Bronkhorst flow metering for low flows

AMS Instrumentation & Calibration Pty Ltd
Thursday, 21 April, 2022

What do micro reactors, catalyst research and additive dosing have in common? They all require handling low-liquid flows.

In control and measurement, ‘low’ and ‘high’ flows are often arbitrary. At Bronkhorst, ‘low flow’ is our business.

For us, ‘low flow’ is less than 100 g/h and ultralow flows are below 5 g/h (100 g/h is equivalent to about 2000 water droplets/hour, while 100 drops is around 5 grams).

Where do we need accurate instruments for low liquid flows up to 100 g/h?

Chemical catalysts: Low liquid flows of hydrocarbon compounds, at high pressure, are dosed at a stable flow.
Biotechnology and pharmaceutical: Labs-on-a-chip and other microfluidic devices significantly reduce chemical use and experimental time.
Odorising of gases: Injecting small but continuous amounts of liquid additive causes ‘warning’ odours.
Where performance of an experiment is determined by measuring the correct amounts of liquid.

What is different about liquid flows of less than 100 g/h?

Laboratory-based low-flow applications involve phenomena not observed in, or not relevant to, larger flows. Due to the amount of liquid transferred, they are sensitive to even the tiniest disturbances in process or ambient conditions. Key is minimising the influence of external conditions on flow stability.

For example, a small leak of gases or liquids within the process can considerably influence the intended liquid flow; particles or contamination cause obstructions that can change the flow in an undesired way; and inconsistent pressures, excessive pump stroke pulsations and pressurised gases in a liquid all lead to instability.

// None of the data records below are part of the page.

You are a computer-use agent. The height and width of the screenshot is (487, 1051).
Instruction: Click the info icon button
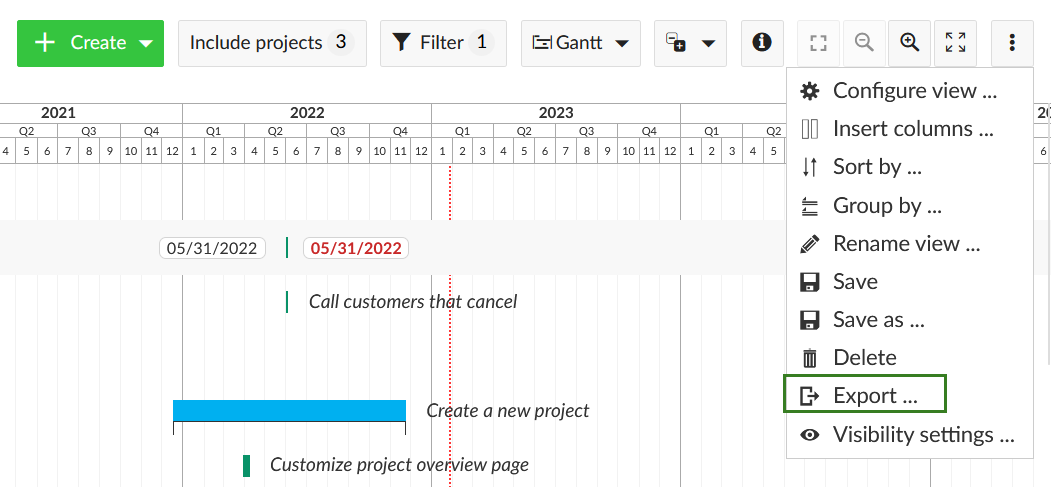coord(762,43)
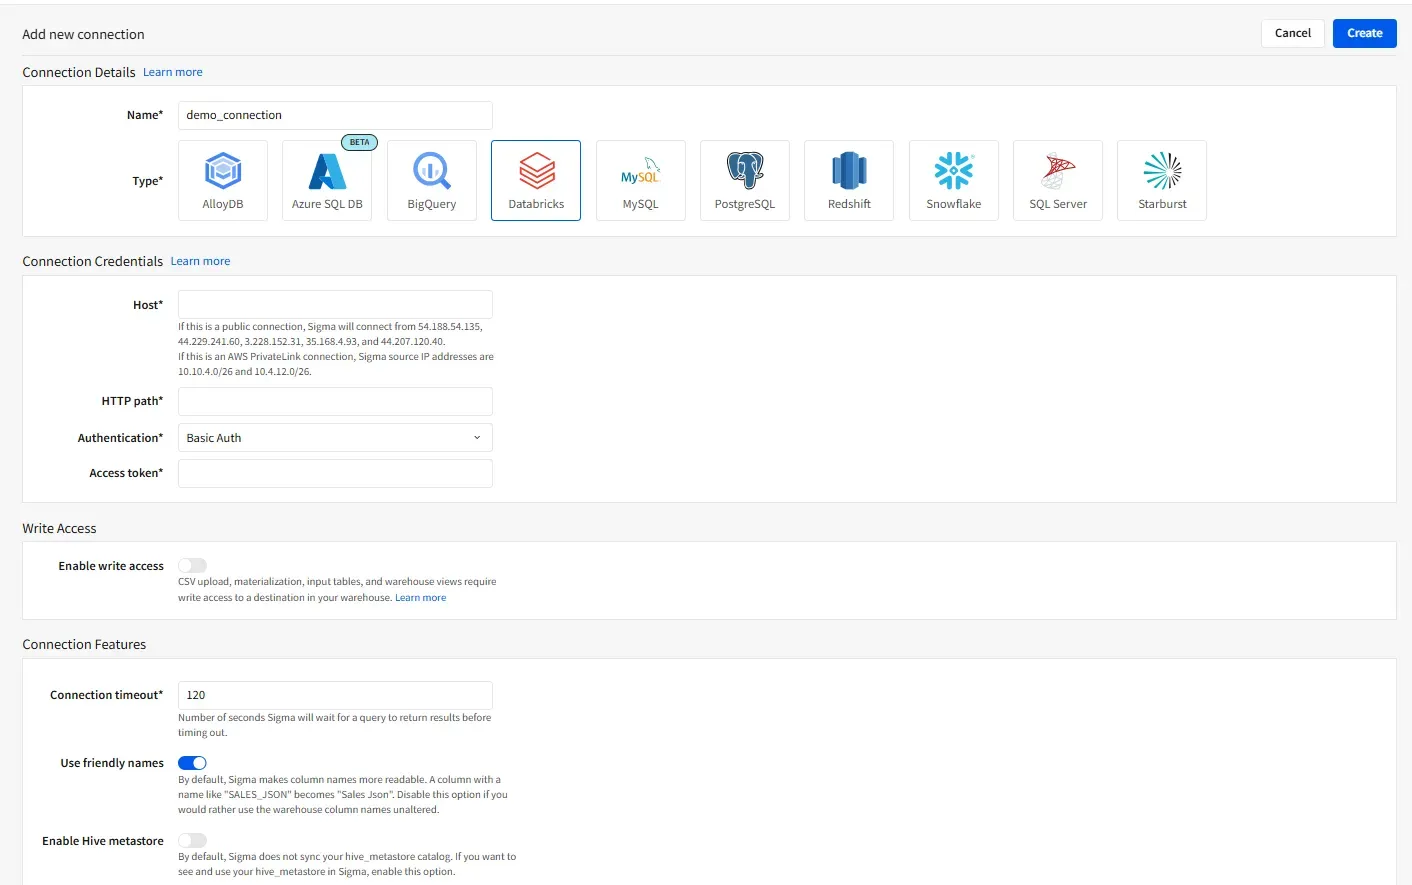Disable the Use friendly names switch
Screen dimensions: 1412x885
coord(192,763)
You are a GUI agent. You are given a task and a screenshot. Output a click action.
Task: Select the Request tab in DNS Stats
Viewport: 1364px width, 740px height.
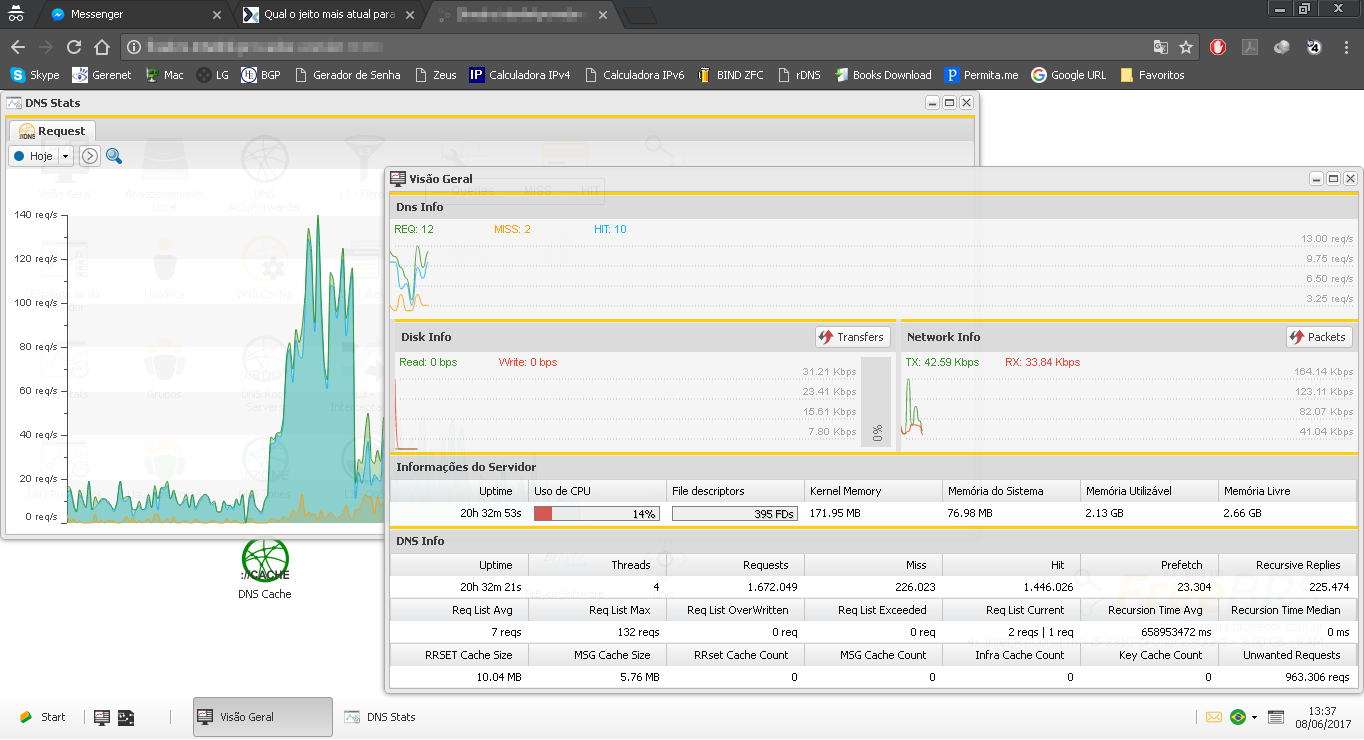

Bronkhorst excel at optimising complex low-flow applications. An in-depth knowledge of fluid characteristics and system components in a wide range of circumstances ensures best practice.

Measurement options also help. Bronkhorst’s portfolio includes thermal-based, ultrasonic and Coriolis flow meters and controllers. All are suitable for low- and ultralow-flow applications. To reflect, a flow meter consists of a sensor that measures the medium’s flow rate; a controller combines that sensor with a control valve that controls the medium’s flow rate.

Reiterating, optimal performance requires much more than just an excellent flow meter/controller. By eliminating leaks and dissolved gases, keeping tubing volumes small, the flow controllers can generate a stable flow.

The different working principles offers choice. With thermal-based mass flow devices, a constant temperature difference is created along the flow tube. The energy needed to maintain that temperature difference while liquid flows is proportional to the mass flow rate.

For Coriolis flow meters, flow is through a thin vibrating tube, causing it to twist. The change in deflection is a measure of the mass flow. Interestingly, the change in vibration frequency of the flow tube gives the density of the product/medium.

When to choose a Coriolis flow meter/controller?

Most applications! Specifically, where absolute accuracy and stability are essential; where thermal sensitivity issues exist; where the product density needs to be monitored. Coriolis meters are useful on liquids with unknown properties. That said, Coriolis meters might need installation measures to reduce shock and vibrations.

When to choose a thermal flow meter/controller?

The economical choice. Specifically, where the fluids are stable (constant liquid density, viscosity, thermal conductivity and heat capacity); reproducibility is excellent; they generally have small pressure drop, which can help where there might be dissolved gas, helping to keep the flow stable.